FOR more than 40 years the Liverpool Women's Health Centre has provided care to some of the most disadvantaged and marginalised women in the community.
Now there is uncertainty about its future under state government plans to put the service up for competitive tendering.
Centre manager Betty Green said although publicity had helped to secure government funding until June 2015, the issue of competitive tendering of work done by non-government organisations (NGOs) was a serious concern.
"Our centre is one of 23 across the state that works in areas of domestic violence, trauma, sexual assault and a range of other health and social issues," Ms Green said.
"We are experts in women's health and we are a specialist sector.
"Not just anyone can come in and do what we do."
She said most of the women who visited the centre did not use mainstream health services and often did not have their own GP.
"I am concerned about what will happen to them if services are cut, or if for-profit organisations — who will be allowed to tender for the operation of our centre — are brought in," she said.
"The O'Farrell government said there would be no cuts to frontline services.

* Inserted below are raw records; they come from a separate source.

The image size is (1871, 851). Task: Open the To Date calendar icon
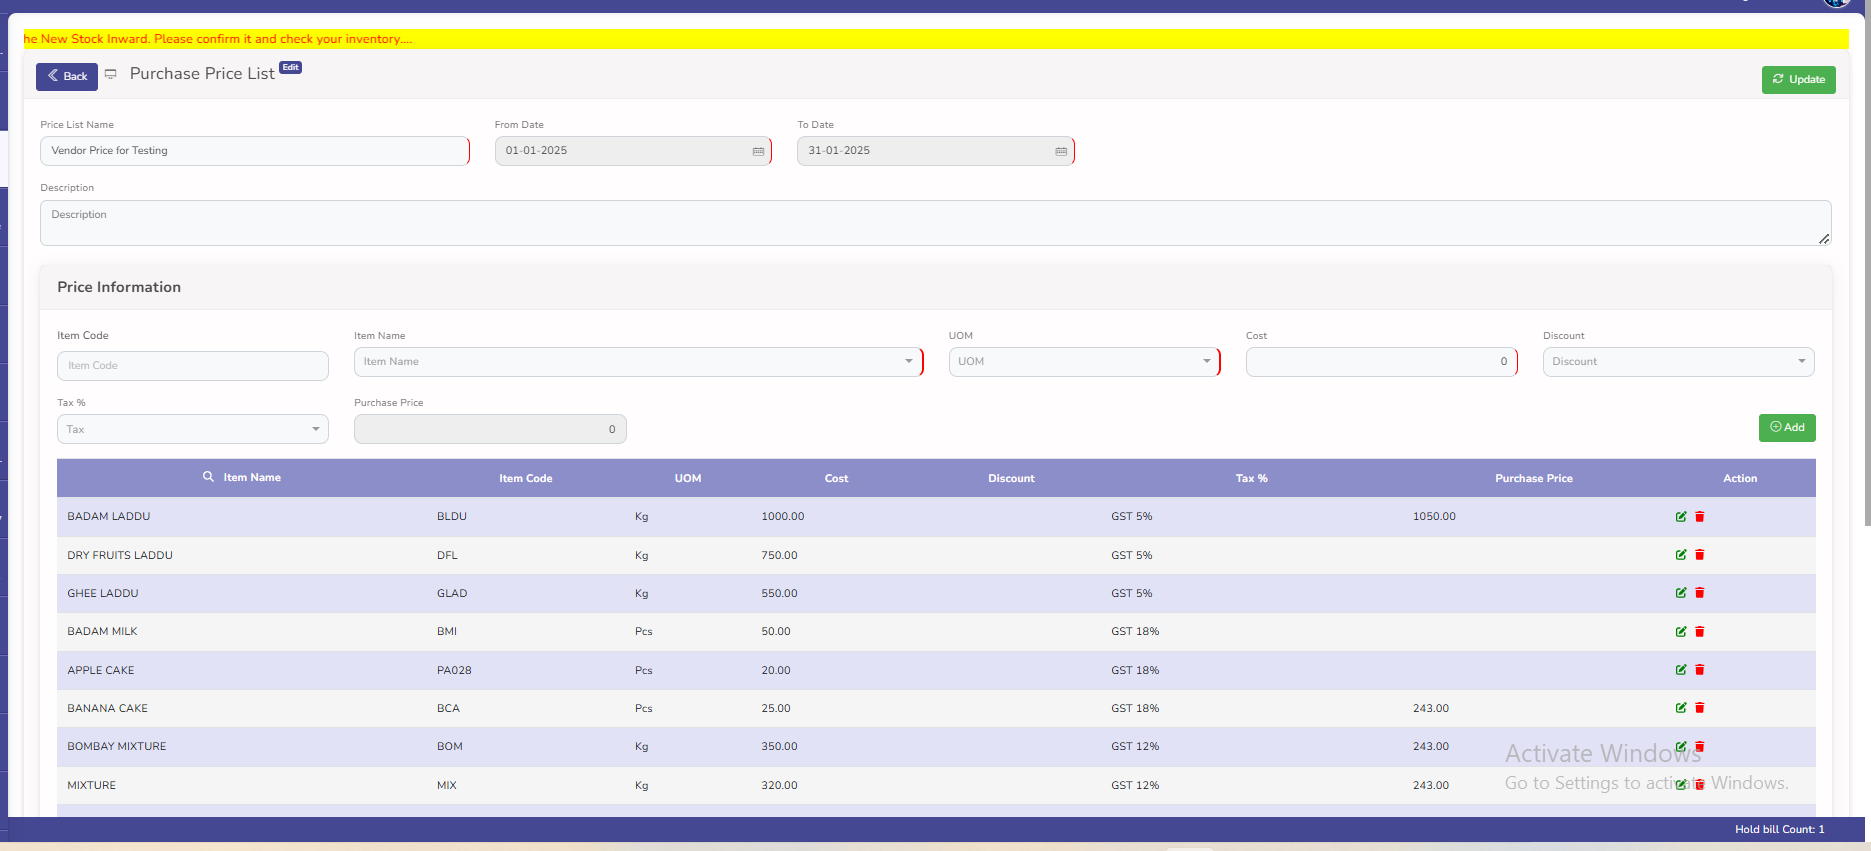1061,151
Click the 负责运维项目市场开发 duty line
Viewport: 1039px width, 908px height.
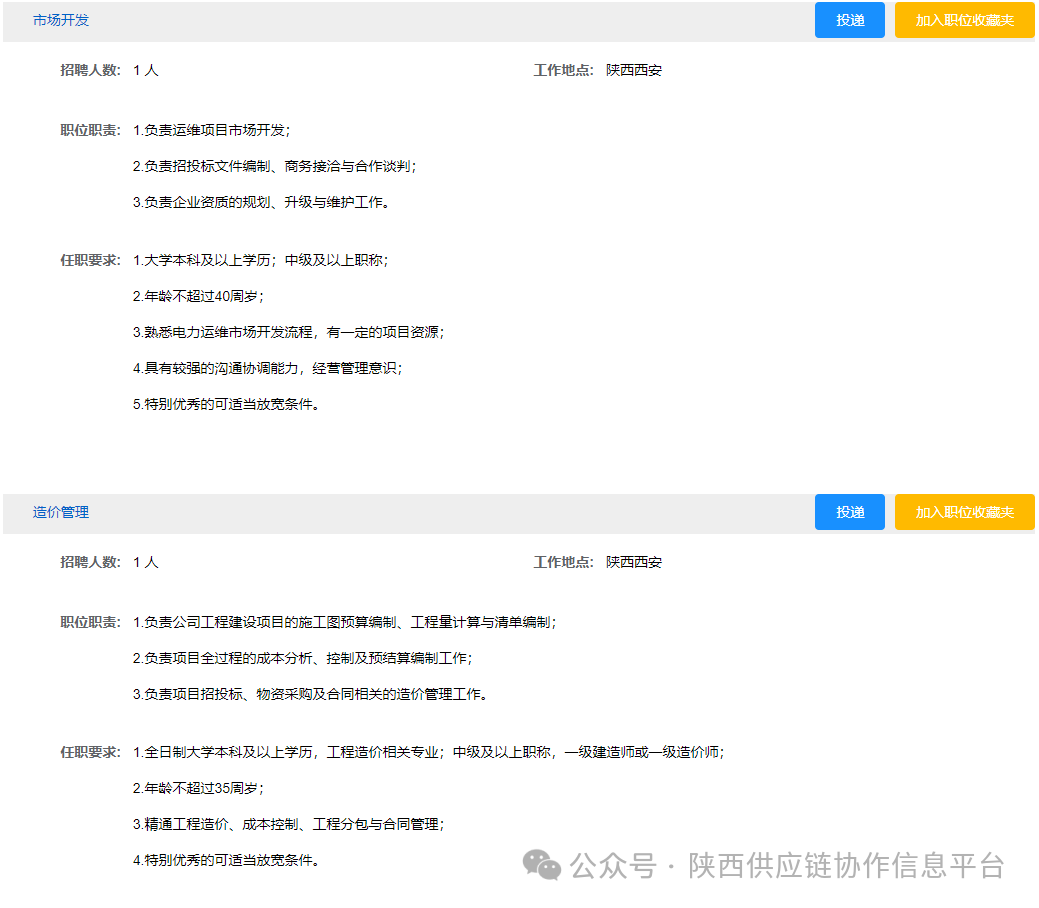(211, 130)

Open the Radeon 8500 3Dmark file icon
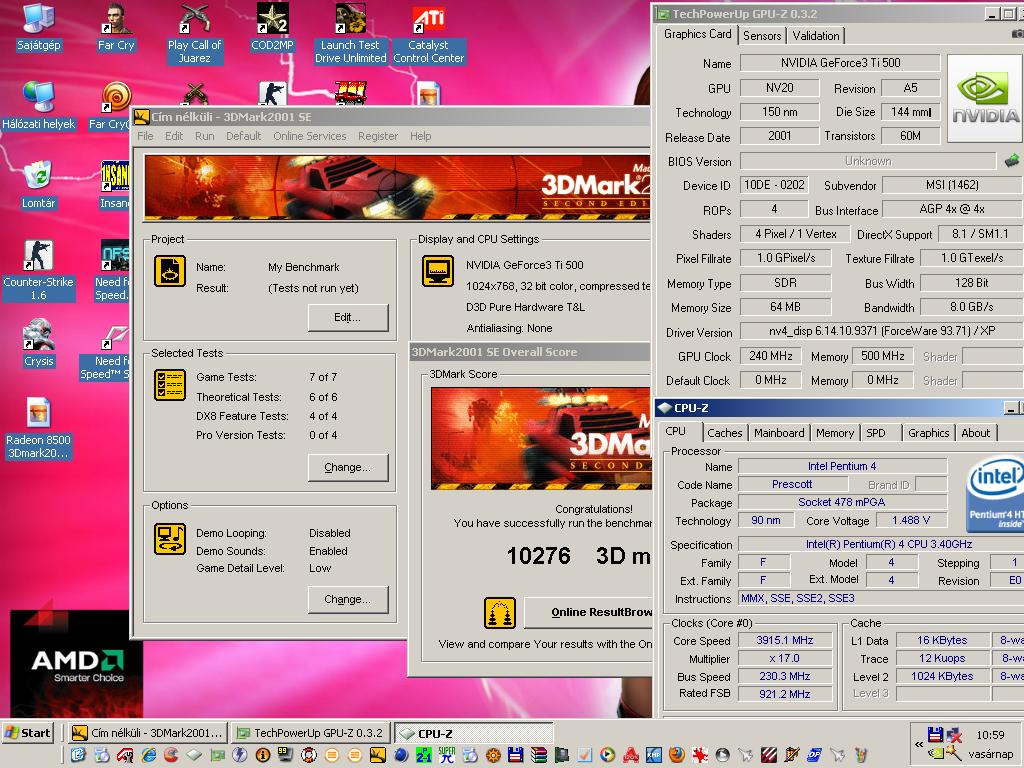pos(39,428)
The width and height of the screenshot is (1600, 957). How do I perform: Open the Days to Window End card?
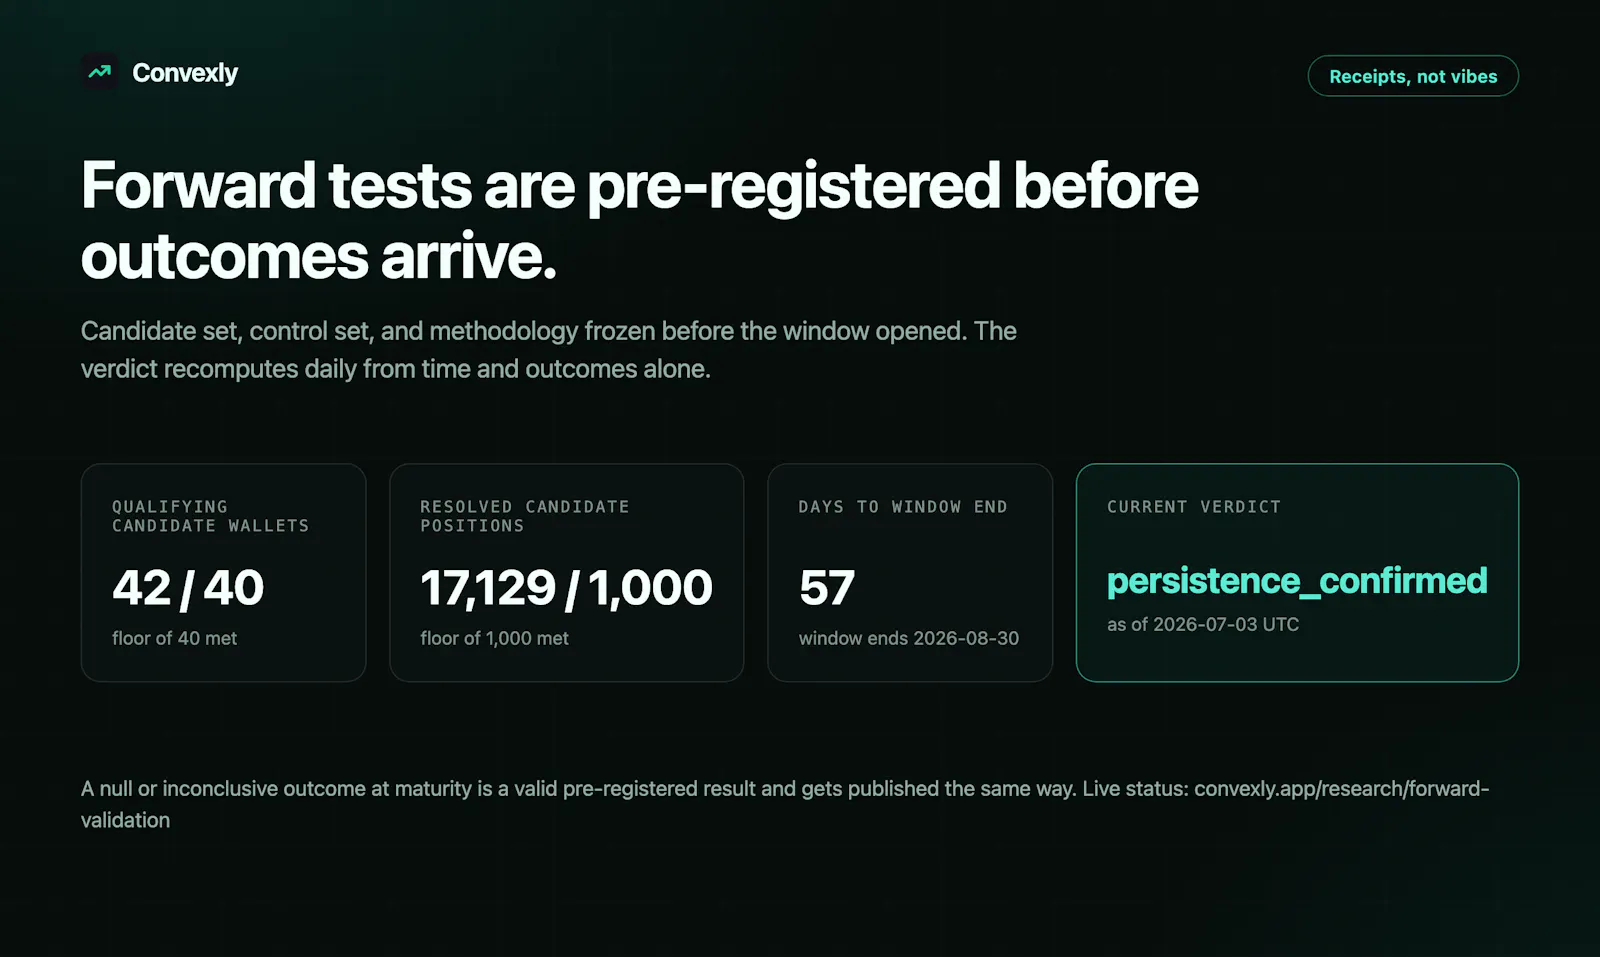[x=910, y=573]
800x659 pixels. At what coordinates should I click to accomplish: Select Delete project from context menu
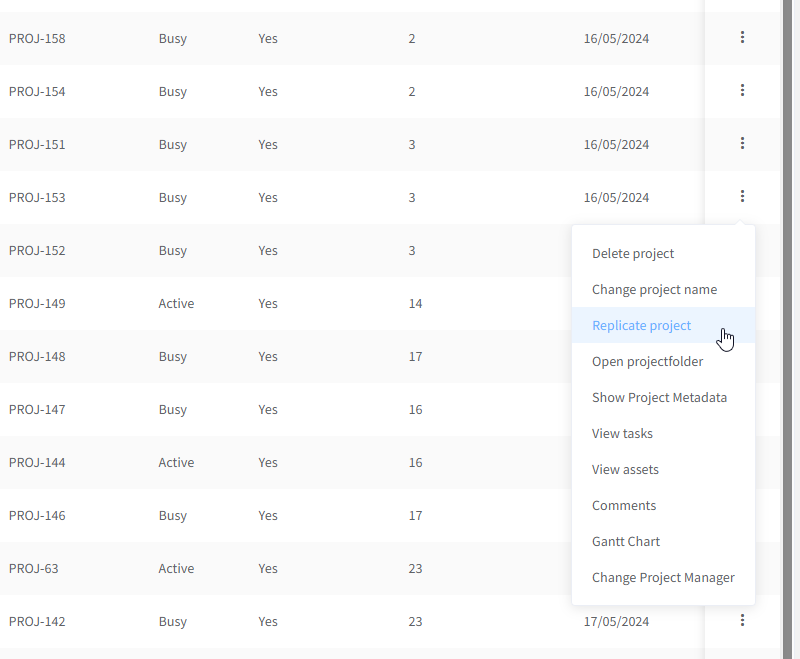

If disadvantaged women can't access these services, how is that not cutting frontline services?"
Ms Green, who has worked in the sector for 27 years, said for-profit organisations would be given an unfair advantage at tendering time.
"Those big for-profit companies have grant writers and HR departments — it's not a level playing field," she said
"Under competitive tendering it all comes down to who can write the best tender . . . little consideration is given to the need for local specialised women's health services."
Health Minister Jillian Skinner said competitive tendering would not be introduced for another two years.
"NGOs, including the Liverpool Women's Health Centre, will be offered funding under contract, which will require them to deliver services for the benefit of the people of NSW," she said.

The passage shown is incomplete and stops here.